Thanks a lot for your help and insight. I was trying to change it up slightly but not too drastically (hence the quasi 5x5 body part split).
Be honest though, do you think I'm changing it up too much given my success with what I've been doing? I actually made my best gains doing HST but I felt like doing the program as it was written was holding back my strength gains (after a certain amount of time you're supposed to decondition and then scale back the weight and start ramping up again).
A bit of a long winded response but...
I think it depends on what is most important to you: strength or size. Generally, it's better to focus on one thing or the other for a period of time than try to do both at the same time. That's not to say that there isn't a program that will work good for both, but over a period of say 16 weeks, you'll almost certainly get better results focusing on one for 8 weeks and then the other for 8 weeks, compared to the results you'd get from trying to mash a routine together to do both things.
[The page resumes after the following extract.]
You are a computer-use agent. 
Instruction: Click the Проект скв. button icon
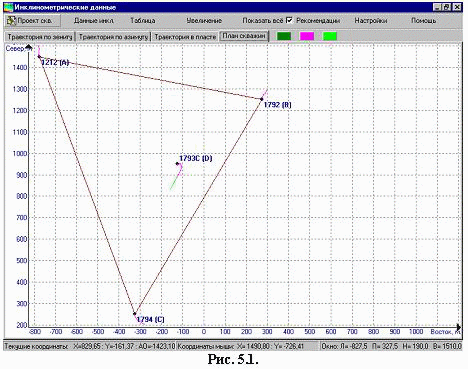12,21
You already know that HST gives you some pretty amazing results. Therefore, you know you respond very well to very high frequency, low volume per workout stimulus. You may be able to match or approach those results with a different program, but given that you gained 50 lbs (I'm assuming over the course of 1-2 years or something like that), you are very unlikely to exceed that with any program.
On the other hand if strength is your goal, you're probably better off doing 5x5, 5/3/1, westside, or some other strength focused program. By the way, I'm operating under the assumption that you are at intermediate strength levels and would be gaining 5-10 pounds per week on most or all of your lifts if you were doing a 5x5 right now. If not, then there may be actually a better suited strength geared program for you.
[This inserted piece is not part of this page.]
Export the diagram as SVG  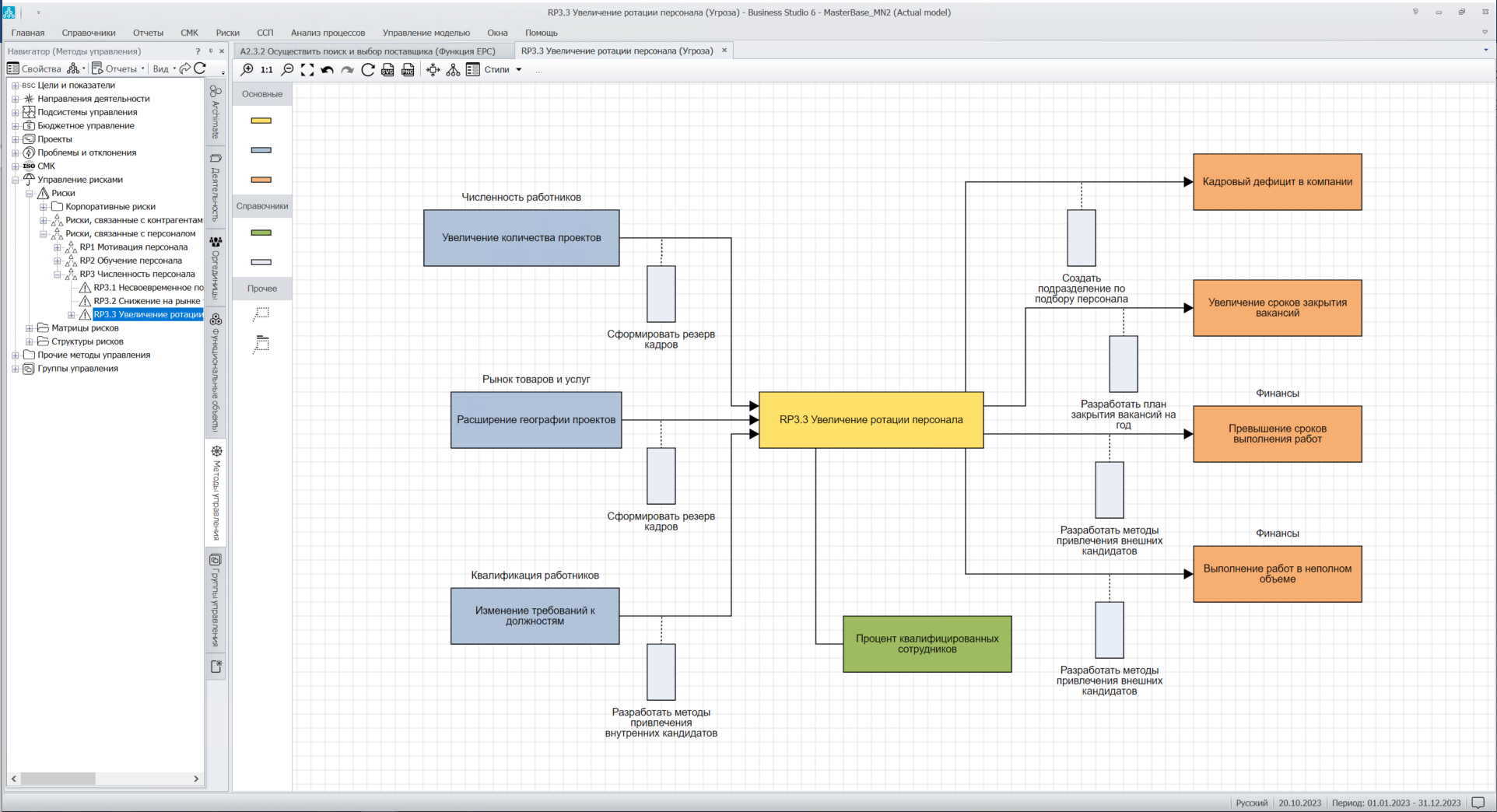[x=387, y=70]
Personally, I think of these 3 day/week 2-way splits as being more of a hybrid between the two.
None of this is to necessarily say that you shouldn't do what you've been proposing here. Nothing wrong with trying something out even if the results are more or less suboptimal. It's not as if you won't make any progress on anything at all using those types of routines--far from it. Ultimately, if switching routine's up will keep you more interested in the gym, and therefore hitting it more consistently and with more focus, then go ahead and do it. Long term consistency is probably the most important thing as it relates to results over a period of years.
From a purely progress point of view, routine changes are probably best left to situations when you are at hard plateaus or your goals change (or in the case of having two goals of equal importance and you are switching between two routine's as a result).
As an aside, another option if lack of variety is a particular problem would be to do a 5x5 style routine with totally different lifts from whatever ones you've done in the past.